Which lines come from the start of the records through the line that holds "Illustration (920, 703)"? Write them out word for word.
-------- Records
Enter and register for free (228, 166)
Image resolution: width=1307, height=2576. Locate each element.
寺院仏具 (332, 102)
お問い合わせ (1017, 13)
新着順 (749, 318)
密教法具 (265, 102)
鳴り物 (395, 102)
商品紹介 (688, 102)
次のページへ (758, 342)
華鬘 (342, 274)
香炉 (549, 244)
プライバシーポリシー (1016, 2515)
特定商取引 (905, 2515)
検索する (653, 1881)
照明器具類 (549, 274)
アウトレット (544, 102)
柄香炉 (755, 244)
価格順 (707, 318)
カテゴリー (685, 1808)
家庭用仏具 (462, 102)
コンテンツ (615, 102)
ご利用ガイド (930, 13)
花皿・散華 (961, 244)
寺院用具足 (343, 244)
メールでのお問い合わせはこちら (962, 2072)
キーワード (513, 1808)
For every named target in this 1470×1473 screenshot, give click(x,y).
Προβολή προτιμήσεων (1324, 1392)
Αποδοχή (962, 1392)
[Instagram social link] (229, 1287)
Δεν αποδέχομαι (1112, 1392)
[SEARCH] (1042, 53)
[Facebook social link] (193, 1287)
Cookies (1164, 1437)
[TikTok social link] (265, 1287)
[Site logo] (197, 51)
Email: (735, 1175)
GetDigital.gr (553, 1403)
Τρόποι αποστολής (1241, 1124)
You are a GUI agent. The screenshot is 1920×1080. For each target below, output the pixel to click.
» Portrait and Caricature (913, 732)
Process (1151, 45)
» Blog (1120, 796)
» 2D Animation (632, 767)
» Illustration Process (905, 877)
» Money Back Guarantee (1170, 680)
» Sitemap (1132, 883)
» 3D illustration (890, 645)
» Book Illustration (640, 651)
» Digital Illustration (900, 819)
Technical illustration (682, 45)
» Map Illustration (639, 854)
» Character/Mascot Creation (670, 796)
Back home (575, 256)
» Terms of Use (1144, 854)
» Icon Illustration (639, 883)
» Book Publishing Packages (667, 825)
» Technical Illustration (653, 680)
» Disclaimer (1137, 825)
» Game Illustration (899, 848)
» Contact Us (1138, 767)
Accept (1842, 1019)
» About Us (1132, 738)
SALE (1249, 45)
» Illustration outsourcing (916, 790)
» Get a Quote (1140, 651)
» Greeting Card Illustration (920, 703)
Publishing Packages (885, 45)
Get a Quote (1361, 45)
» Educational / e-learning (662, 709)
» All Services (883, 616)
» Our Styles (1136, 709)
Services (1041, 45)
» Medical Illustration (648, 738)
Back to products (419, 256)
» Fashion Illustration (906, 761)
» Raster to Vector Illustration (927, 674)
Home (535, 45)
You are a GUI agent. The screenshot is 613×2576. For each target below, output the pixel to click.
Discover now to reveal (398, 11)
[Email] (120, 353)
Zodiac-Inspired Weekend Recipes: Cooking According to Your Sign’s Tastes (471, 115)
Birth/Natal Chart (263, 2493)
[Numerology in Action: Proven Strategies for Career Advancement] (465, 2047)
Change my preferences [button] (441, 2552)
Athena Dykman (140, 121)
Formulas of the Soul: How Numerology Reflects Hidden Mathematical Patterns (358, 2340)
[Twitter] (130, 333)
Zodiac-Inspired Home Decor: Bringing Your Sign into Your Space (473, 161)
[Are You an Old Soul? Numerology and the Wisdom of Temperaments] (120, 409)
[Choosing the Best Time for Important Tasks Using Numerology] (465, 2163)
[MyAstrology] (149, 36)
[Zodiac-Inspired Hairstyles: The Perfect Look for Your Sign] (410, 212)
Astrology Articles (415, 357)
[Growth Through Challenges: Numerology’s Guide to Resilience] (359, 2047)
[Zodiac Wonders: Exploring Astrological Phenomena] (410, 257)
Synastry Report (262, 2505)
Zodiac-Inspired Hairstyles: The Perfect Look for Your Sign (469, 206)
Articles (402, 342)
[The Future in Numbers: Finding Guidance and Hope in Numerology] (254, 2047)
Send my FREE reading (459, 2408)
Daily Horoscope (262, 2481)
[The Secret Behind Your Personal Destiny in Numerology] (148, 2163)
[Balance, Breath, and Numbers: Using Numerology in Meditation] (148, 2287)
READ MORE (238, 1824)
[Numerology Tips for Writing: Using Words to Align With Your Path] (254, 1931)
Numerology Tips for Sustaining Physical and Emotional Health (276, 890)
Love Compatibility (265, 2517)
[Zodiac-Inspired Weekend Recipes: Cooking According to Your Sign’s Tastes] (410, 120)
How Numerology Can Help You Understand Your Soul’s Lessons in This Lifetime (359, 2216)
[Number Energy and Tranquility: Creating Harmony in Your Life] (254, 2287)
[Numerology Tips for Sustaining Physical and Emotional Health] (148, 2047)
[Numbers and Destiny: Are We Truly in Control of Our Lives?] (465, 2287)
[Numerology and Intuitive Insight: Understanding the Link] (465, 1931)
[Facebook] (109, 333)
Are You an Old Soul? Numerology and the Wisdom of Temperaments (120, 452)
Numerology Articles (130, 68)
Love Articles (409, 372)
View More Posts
----------------
§ Result
Enter and register for free (228, 166)
Image resolution: width=1307, height=2576. Locate each element.
寺院仏具 (332, 102)
お問い合わせ (1017, 13)
新着順 (749, 318)
密教法具 (265, 102)
鳴り物 (395, 102)
商品紹介 (688, 102)
次のページへ (758, 342)
華鬘 (342, 274)
香炉 (549, 244)
プライバシーポリシー (1016, 2515)
特定商取引 (905, 2515)
検索する (653, 1881)
照明器具類 (549, 274)
アウトレット (544, 102)
柄香炉 (755, 244)
価格順 (707, 318)
カテゴリー (685, 1808)
家庭用仏具 (462, 102)
コンテンツ (615, 102)
ご利用ガイド (930, 13)
花皿・散華 (961, 244)
寺院用具足 (343, 244)
メールでのお問い合わせはこちら (962, 2072)
キーワード (513, 1808)
For every named target in this 1470×1473 screenshot, give click(x,y).
Προβολή προτιμήσεων (1324, 1392)
Αποδοχή (962, 1392)
[Instagram social link] (229, 1287)
Δεν αποδέχομαι (1112, 1392)
[SEARCH] (1042, 53)
[Facebook social link] (193, 1287)
Cookies (1164, 1437)
[TikTok social link] (265, 1287)
[Site logo] (197, 51)
Email: (735, 1175)
GetDigital.gr (553, 1403)
Τρόποι αποστολής (1241, 1124)
You are a GUI agent. The screenshot is 1920×1080. For each target below, output the pixel to click.
» Portrait and Caricature (913, 732)
Process (1151, 45)
» Blog (1120, 796)
» 2D Animation (632, 767)
» Illustration Process (905, 877)
» Money Back Guarantee (1170, 680)
» Sitemap (1132, 883)
» 3D illustration (890, 645)
» Book Illustration (640, 651)
» Digital Illustration (900, 819)
Technical illustration (682, 45)
» Map Illustration (639, 854)
» Character/Mascot Creation (670, 796)
Back home (575, 256)
» Terms of Use (1144, 854)
» Icon Illustration (639, 883)
» Book Publishing Packages (667, 825)
» Technical Illustration (653, 680)
» Disclaimer (1137, 825)
» Game Illustration (899, 848)
» Contact Us (1138, 767)
Accept (1842, 1019)
» About Us (1132, 738)
SALE (1249, 45)
» Illustration outsourcing (916, 790)
» Get a Quote (1140, 651)
» Greeting Card Illustration (920, 703)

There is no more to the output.